La haine de classe anti-bolchevique pousse les bourgeoisies anglaise et états-unienne à relever l’impérialisme allemand. Compte tenu de la situation géographique stratégique de l’Allemagne, une guerre d’agression contre l’URSS était inimaginable sans le relèvement de l’impérialisme allemand. Des milliards seront ainsi investis en Allemagne et dès 1926, elle est autorisée à réorganiser sa « défense », c’est-à-dire à reconstituer son armée dans la prévision d’une future guerre contre le pays du socialisme[10]. Pour préparer la guerre contre l’URSS, les « réformes » se succèdent à un rythme accéléré : création d’un cartel européen de l’acier en octobre 1926, union douanière européenne en 1930, mise en place d’une « Commission économique franco-allemande » en 1931. Les discours de propagande de cette époque ressemblent comme deux gouttes d’eau à ceux que nous entendons aujourd’hui : « l’axe franco-allemand comme centre de l’Europe », « la paix garantie par l’entente entre les ennemis d’hier », etc. Dès cette époque, les partisans de « l’Europe » sont les mêmes que ceux d’aujourd’hui : les monopoles, les libéraux et les sociaux-démocrates[11]. Les conséquences sociales de cette union européenne des monopoles ne se font pas attendre : dès 1927, l’Allemagne compte deux millions de chômeurs, et en France l’indice du chômage passe de 92 en juillet 1926 à 169 en mars 1927.
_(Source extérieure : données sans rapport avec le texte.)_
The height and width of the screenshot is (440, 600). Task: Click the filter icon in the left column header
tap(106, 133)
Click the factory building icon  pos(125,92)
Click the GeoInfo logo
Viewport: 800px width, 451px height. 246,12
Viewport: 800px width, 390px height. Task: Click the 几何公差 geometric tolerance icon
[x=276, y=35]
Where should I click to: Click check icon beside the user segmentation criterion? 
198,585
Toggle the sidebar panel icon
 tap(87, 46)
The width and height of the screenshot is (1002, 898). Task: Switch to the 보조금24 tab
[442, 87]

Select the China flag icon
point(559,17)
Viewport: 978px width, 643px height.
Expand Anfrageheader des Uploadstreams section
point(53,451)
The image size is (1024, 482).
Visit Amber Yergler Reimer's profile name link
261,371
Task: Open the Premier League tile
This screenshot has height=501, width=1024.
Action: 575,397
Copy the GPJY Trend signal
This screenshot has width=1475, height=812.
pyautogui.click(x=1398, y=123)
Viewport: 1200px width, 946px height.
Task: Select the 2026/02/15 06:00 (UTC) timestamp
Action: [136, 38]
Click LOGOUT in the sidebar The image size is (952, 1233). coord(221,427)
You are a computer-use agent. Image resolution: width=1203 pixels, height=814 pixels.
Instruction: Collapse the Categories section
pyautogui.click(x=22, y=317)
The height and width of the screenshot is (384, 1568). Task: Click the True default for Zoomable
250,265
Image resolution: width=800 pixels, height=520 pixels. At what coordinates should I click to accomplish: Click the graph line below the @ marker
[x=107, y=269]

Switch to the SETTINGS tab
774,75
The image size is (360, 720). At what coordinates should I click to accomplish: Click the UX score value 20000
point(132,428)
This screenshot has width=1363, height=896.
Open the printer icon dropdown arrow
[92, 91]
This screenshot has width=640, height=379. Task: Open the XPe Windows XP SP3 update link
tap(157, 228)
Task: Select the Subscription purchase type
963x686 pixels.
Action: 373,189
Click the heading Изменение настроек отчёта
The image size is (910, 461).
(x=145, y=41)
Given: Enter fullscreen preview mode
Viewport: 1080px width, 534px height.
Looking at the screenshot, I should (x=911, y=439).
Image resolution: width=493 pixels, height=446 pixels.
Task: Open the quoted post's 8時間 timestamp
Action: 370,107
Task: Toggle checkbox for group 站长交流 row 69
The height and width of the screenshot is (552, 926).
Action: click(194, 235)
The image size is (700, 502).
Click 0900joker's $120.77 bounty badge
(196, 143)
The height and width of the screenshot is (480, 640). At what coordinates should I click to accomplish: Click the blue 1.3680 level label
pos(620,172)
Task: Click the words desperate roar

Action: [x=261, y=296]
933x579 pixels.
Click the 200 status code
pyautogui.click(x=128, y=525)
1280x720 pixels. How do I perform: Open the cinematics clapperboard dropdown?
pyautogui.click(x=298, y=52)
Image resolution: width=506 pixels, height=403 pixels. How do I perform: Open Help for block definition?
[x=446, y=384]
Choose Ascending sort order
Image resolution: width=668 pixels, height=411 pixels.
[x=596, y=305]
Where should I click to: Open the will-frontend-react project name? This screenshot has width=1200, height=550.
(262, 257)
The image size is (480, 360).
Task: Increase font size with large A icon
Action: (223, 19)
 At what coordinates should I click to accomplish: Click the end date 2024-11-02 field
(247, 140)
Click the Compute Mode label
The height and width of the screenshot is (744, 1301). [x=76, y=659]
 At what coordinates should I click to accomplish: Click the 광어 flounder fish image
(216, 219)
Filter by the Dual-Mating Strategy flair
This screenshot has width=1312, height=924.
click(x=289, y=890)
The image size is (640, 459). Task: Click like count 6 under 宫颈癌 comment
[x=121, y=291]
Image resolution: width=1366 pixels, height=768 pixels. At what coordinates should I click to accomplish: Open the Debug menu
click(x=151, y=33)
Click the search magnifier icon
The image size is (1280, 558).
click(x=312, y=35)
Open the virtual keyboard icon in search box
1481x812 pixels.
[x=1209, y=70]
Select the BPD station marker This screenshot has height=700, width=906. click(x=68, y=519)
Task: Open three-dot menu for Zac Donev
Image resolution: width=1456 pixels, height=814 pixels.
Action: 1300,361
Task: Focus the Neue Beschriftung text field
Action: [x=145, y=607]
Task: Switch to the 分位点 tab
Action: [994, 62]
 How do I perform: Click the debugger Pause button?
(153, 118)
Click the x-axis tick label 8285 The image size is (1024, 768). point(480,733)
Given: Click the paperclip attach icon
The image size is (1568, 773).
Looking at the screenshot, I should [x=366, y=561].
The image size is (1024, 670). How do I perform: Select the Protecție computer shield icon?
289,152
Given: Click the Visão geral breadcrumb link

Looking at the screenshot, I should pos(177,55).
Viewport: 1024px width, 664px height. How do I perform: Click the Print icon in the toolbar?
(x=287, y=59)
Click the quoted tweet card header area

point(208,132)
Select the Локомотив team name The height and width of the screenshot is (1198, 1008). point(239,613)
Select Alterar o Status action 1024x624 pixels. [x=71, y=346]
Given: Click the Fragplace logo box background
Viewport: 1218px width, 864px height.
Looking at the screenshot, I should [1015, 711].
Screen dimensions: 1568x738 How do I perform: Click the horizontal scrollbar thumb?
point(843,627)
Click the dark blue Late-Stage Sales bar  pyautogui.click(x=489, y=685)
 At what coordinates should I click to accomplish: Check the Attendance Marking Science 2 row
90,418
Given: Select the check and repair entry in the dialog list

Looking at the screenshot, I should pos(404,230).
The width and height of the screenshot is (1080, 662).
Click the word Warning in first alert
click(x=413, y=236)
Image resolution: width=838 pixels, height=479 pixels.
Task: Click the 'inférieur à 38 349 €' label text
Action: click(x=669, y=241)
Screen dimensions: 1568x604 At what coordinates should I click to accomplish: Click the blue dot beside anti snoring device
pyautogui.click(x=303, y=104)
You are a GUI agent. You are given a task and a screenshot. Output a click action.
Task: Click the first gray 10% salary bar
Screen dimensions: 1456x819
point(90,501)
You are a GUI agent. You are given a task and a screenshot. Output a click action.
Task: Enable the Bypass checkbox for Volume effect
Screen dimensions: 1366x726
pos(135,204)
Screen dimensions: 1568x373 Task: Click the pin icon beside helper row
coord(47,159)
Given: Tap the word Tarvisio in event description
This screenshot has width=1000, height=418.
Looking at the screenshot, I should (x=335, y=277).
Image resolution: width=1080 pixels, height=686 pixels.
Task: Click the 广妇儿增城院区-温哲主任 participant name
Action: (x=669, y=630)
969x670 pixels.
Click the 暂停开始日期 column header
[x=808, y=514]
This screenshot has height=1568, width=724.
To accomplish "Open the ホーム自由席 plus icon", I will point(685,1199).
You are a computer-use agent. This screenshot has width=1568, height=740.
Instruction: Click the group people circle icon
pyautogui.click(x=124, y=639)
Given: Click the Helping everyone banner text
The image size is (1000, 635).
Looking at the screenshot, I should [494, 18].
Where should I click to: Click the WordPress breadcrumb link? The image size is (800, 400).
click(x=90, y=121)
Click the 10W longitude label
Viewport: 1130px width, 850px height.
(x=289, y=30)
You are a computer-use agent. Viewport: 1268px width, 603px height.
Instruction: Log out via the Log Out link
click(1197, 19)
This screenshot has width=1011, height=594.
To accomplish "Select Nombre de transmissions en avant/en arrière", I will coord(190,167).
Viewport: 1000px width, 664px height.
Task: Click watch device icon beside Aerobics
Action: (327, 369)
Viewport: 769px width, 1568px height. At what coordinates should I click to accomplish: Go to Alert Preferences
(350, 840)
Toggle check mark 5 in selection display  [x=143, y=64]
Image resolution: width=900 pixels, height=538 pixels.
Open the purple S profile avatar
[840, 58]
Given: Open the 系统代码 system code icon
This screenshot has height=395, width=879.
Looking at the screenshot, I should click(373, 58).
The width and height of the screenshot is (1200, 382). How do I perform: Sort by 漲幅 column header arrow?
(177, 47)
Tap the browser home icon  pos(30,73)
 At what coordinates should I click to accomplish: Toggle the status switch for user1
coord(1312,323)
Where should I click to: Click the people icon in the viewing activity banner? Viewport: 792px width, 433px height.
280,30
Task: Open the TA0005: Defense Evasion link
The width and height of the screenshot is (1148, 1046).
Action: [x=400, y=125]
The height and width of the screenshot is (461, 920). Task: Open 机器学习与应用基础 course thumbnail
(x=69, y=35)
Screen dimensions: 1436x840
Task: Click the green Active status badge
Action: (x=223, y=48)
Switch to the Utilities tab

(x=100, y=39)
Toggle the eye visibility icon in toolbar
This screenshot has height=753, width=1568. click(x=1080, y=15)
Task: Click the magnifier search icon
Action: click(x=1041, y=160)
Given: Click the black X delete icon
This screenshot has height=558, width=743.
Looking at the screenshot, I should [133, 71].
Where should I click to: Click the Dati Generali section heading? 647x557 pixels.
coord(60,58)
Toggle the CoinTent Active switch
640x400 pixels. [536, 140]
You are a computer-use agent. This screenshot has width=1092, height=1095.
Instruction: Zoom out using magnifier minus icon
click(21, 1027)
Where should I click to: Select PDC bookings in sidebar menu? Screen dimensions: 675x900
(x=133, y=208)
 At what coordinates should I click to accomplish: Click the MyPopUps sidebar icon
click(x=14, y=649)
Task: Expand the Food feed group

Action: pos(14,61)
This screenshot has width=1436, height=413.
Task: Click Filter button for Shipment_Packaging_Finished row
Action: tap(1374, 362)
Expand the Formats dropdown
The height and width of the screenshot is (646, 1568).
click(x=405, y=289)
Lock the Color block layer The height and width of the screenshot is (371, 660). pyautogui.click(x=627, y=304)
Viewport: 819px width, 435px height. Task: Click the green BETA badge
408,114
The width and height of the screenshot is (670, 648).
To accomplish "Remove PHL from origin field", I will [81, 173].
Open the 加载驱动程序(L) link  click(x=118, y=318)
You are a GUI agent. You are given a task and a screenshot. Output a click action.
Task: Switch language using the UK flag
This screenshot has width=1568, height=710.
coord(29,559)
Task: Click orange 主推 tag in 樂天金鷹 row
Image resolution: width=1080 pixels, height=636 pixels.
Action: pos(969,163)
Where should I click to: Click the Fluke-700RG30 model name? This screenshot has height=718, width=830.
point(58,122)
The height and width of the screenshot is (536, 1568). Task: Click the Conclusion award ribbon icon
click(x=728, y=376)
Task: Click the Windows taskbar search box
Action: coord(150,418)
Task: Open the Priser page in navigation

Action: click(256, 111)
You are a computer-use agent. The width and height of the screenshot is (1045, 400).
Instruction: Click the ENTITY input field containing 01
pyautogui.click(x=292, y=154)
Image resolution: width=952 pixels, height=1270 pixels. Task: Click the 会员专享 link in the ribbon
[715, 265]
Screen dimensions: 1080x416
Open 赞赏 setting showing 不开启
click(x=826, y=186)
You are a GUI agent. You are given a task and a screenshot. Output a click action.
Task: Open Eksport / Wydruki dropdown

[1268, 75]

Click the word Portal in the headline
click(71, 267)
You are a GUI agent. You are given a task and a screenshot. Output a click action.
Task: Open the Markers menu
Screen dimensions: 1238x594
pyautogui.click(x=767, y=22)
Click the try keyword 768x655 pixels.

Tout progrès dans la « construction européenne » est un progrès de la concentration capitaliste, c’est-à-dire une production massive de chômeurs.

3) L’Europe fasciste de Hitler

La haine de classe anti-bolchevique a conduit au relèvement de l’impérialisme allemand par les classes dominantes des autres pays européens et des Etats-Unis. La même haine les conduira à soutenir Hitler, qui se présente comme « défenseur de l’Europe ». Voici ce qu’il déclare dans un discours radiodiffusé dès 1931 : « 6 millions de communistes en Allemagne, c’est le danger communiste pour l’ensemble de l’Europe. C’est en Allemagne que sera livrée la bataille décisive. Notre pays est appelé à sauver l’humanité de la peste bolchevique »[12] .

L’Europe anti-bolchevique engendre le nazisme, qui se retournera ensuite contre ses géniteurs. Toutes les flatteries et félicitations idéalistes à Hitler n’empêcheront pas celui-ci de se retourner contre la France et l’Angleterre. Les contradictions inter-impérialistes reprennent le premier plan dès que l’Allemagne pense être en mesure de battre ses « alliés » pour se retourner ensuite contre l’URSS. A son tour, Hitler tente une nouvelle unification européenne par la guerre et la barbarie. Les peuples du monde entier ont été sauvés de cette Europe nazie par la lutte implacable de l’URSS de Staline.

Nous devions rappeler ces dimensions historiques dans la mesure où elles permettent de saisir le caractère inévitablement réactionnaire de toute « construction européenne » à l’époque du capitalisme. Les mêmes arguments de préservation de la « paix », de « nécessité économique », de contre-poids à une autre puissance, etc. ont accompagné les différentes tentatives de construction européenne sous la domination de telle ou telle puissance bourgeoise au 19e siècle et impérialiste au 20e siècle. A chaque fois, ces tentatives de construction européenne ont été réactionnaires, porteuses de guerres, de chômage massif et d’oppression des pays faibles et dépendants. A chaque fois, les discours de l’inéluctabilité de la construction européenne ont été démentis par la lutte, soit des mouvements nationaux, soit du prolétariat. A chaque fois, la lutte des classes a montré qu’il était possible et nécessaire de « sortir de l’union européenne » quel que soit son degré d’avancée.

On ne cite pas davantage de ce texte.